- Work to complete -
If a line below includes the string "beside", copy it.
──────────────────────────────
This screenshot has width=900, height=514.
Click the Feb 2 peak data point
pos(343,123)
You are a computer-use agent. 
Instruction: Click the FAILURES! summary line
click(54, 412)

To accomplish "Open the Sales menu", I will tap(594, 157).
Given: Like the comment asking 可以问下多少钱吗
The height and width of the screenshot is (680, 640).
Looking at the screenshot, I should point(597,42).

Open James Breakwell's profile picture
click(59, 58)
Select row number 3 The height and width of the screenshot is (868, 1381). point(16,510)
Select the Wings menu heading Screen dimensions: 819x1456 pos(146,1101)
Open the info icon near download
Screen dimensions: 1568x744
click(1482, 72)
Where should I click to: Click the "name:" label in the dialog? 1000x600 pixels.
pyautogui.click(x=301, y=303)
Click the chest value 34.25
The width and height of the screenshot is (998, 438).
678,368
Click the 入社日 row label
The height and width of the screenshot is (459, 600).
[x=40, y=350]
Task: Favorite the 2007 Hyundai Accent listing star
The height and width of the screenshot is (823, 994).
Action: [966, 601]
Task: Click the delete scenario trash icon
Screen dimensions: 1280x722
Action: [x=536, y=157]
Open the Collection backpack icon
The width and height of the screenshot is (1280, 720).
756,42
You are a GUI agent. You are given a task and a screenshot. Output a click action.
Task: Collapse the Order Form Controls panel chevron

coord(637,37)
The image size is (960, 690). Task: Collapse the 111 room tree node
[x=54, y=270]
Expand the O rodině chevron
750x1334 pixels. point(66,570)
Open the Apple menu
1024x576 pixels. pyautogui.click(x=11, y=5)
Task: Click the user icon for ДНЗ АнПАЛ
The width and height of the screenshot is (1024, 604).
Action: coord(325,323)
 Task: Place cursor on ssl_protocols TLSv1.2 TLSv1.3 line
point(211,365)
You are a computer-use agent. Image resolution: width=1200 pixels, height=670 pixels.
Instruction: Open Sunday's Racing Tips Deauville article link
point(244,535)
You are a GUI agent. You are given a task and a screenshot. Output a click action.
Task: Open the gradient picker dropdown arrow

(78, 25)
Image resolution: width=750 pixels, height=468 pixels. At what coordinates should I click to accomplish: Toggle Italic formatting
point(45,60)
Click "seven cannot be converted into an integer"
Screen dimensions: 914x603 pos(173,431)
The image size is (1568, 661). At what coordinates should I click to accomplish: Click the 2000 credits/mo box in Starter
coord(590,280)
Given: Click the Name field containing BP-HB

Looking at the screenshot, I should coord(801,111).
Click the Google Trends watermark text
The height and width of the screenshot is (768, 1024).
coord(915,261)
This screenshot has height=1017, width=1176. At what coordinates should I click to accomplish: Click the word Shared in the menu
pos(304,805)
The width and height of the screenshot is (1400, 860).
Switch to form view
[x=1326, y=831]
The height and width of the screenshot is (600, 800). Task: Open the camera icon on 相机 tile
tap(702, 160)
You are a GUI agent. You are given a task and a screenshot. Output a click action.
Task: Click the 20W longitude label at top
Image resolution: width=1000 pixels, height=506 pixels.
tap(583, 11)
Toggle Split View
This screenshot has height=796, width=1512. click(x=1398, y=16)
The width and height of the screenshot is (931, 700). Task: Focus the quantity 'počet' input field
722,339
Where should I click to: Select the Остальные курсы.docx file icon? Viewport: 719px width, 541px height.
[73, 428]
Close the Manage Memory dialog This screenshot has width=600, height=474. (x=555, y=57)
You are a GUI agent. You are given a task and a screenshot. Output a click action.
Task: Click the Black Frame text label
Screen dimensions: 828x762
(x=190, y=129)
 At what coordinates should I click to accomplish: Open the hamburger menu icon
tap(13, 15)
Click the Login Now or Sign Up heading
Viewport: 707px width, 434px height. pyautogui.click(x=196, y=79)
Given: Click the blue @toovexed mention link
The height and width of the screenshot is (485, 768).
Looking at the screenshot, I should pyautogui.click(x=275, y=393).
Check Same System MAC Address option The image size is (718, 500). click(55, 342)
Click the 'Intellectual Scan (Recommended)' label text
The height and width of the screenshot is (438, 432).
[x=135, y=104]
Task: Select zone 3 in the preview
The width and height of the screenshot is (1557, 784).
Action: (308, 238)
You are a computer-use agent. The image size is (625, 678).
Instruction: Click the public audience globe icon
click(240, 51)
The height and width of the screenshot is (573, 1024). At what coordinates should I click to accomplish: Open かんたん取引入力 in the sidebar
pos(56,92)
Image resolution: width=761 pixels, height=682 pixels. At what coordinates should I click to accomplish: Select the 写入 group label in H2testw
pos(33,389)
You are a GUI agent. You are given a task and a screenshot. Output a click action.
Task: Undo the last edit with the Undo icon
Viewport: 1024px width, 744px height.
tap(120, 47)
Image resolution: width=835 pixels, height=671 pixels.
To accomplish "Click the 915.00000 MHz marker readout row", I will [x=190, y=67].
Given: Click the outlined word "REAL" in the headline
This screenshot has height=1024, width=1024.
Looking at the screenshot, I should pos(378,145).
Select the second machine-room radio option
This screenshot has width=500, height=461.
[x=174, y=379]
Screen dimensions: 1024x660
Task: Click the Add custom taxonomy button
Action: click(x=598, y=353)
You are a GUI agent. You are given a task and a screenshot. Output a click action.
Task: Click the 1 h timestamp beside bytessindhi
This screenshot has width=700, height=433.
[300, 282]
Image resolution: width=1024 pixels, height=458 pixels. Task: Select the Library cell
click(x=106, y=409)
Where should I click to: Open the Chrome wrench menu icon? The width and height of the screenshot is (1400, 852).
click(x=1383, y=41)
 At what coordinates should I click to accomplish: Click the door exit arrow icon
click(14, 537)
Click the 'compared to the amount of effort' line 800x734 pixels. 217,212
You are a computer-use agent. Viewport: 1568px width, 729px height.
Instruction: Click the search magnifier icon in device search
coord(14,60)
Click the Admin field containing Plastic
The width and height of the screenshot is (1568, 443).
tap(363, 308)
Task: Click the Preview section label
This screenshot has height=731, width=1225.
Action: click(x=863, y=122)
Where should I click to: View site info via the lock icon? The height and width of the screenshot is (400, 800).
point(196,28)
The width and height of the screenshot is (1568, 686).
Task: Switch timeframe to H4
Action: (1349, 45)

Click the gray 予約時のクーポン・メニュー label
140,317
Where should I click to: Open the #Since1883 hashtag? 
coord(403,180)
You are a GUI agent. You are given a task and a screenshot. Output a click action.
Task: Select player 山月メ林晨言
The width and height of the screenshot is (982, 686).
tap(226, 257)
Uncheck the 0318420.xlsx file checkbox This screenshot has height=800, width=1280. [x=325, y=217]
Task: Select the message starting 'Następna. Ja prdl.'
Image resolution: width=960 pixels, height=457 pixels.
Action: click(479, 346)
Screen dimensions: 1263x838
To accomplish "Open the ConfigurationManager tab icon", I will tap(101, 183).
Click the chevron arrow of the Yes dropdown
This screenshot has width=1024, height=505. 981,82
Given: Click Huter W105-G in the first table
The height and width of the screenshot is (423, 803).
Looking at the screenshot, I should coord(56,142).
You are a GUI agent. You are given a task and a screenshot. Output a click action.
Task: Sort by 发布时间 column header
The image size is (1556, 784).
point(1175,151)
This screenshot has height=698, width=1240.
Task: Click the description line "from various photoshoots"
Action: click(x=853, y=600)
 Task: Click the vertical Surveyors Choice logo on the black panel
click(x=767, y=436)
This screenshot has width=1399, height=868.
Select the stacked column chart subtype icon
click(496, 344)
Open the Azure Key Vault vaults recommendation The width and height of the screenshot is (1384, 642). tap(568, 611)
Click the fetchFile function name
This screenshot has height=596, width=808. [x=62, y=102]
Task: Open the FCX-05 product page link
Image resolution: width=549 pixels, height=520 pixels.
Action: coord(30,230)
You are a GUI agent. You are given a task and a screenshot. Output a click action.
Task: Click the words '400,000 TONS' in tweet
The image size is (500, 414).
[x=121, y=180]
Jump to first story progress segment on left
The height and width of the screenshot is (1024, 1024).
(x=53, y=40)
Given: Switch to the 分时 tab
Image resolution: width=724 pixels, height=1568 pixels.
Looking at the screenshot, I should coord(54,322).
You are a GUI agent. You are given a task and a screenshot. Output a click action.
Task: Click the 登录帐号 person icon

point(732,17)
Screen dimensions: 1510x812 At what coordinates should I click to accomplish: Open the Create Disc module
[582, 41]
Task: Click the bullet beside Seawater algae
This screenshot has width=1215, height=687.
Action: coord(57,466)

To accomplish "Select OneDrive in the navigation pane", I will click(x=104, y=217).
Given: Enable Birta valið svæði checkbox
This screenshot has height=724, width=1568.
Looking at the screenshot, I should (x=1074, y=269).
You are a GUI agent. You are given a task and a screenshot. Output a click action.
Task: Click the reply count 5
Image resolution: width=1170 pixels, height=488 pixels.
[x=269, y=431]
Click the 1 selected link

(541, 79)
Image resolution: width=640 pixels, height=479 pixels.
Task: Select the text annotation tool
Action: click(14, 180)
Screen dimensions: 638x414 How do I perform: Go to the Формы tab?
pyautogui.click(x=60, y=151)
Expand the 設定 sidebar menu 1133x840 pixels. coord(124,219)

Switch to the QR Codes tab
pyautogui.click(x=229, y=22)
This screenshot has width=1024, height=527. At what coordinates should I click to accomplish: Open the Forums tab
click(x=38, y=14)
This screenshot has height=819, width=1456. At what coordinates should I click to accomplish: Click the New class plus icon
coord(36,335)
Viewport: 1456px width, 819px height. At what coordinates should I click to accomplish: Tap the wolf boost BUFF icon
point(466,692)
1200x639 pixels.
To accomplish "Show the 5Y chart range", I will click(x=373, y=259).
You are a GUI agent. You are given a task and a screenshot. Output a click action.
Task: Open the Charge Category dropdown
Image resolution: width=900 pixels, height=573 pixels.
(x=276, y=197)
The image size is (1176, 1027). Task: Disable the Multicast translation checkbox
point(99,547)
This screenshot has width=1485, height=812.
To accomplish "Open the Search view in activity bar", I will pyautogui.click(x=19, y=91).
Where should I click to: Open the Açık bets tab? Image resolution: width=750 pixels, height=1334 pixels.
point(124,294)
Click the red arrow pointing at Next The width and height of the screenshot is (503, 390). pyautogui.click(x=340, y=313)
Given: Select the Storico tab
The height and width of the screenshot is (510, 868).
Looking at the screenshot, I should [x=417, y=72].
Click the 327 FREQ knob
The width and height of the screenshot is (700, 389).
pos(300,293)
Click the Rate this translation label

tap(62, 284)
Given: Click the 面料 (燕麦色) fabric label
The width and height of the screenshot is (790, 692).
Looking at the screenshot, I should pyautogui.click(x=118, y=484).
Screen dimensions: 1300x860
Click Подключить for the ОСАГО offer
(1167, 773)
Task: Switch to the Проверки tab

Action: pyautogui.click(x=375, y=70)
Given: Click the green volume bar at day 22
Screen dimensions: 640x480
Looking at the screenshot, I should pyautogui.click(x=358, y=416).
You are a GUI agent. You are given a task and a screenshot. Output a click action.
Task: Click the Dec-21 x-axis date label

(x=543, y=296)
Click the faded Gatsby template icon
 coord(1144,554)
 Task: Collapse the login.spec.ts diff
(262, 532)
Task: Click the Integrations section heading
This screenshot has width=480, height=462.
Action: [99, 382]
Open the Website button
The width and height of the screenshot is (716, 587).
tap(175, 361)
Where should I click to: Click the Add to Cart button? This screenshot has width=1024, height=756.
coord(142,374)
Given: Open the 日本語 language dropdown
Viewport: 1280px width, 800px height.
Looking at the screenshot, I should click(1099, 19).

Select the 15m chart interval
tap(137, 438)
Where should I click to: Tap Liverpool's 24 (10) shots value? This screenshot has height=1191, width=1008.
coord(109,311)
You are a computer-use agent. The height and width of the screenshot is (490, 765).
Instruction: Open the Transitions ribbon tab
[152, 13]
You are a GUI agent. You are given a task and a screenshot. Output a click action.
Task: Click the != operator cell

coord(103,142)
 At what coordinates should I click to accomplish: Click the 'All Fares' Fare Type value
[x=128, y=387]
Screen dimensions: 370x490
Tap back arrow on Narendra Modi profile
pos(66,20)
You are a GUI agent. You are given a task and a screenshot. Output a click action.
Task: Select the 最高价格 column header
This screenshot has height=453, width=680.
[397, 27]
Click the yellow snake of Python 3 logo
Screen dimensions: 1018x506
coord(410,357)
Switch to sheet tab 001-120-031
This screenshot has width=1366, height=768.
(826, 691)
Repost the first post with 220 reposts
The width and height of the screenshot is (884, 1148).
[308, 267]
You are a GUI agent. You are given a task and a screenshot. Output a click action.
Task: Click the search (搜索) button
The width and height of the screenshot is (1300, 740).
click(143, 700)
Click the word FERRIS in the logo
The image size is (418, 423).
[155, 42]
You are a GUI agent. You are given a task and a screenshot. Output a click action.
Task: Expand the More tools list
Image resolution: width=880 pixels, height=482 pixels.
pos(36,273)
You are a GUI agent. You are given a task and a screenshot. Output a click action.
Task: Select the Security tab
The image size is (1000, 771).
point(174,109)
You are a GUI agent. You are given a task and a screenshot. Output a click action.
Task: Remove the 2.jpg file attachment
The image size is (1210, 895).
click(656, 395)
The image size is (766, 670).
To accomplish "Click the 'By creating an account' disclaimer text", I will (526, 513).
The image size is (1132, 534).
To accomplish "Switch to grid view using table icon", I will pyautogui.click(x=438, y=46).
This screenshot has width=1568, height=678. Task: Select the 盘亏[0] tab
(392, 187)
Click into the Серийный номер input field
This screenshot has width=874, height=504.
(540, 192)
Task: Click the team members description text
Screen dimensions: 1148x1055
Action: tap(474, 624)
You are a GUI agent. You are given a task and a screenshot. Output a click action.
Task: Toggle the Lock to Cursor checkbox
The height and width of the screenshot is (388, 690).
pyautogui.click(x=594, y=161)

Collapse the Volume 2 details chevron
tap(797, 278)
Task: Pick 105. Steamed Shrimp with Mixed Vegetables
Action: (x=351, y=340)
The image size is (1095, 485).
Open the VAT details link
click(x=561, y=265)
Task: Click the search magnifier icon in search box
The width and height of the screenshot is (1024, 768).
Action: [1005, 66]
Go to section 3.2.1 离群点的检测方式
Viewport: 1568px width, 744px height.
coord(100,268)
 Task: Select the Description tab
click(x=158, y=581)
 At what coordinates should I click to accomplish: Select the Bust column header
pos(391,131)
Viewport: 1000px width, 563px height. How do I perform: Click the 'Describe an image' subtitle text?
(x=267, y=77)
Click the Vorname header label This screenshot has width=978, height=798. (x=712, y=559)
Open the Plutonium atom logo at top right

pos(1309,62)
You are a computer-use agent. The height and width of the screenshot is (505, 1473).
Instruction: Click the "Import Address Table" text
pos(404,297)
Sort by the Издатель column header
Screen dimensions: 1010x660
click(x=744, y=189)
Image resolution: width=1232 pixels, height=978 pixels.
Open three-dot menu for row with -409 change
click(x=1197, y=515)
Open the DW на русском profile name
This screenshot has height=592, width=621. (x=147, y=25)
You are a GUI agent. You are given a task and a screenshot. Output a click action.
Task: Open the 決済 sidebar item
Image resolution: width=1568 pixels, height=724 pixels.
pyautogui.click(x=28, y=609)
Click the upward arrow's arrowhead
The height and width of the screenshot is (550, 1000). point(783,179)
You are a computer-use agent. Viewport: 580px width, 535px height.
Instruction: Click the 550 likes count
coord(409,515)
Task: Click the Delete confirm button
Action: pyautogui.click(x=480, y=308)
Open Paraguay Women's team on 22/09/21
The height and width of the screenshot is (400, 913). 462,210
──────────────────────────────
- Reply -
Task: Click the 1 h timestamp beside bytessindhi
Task: Click the bullet beside Seawater algae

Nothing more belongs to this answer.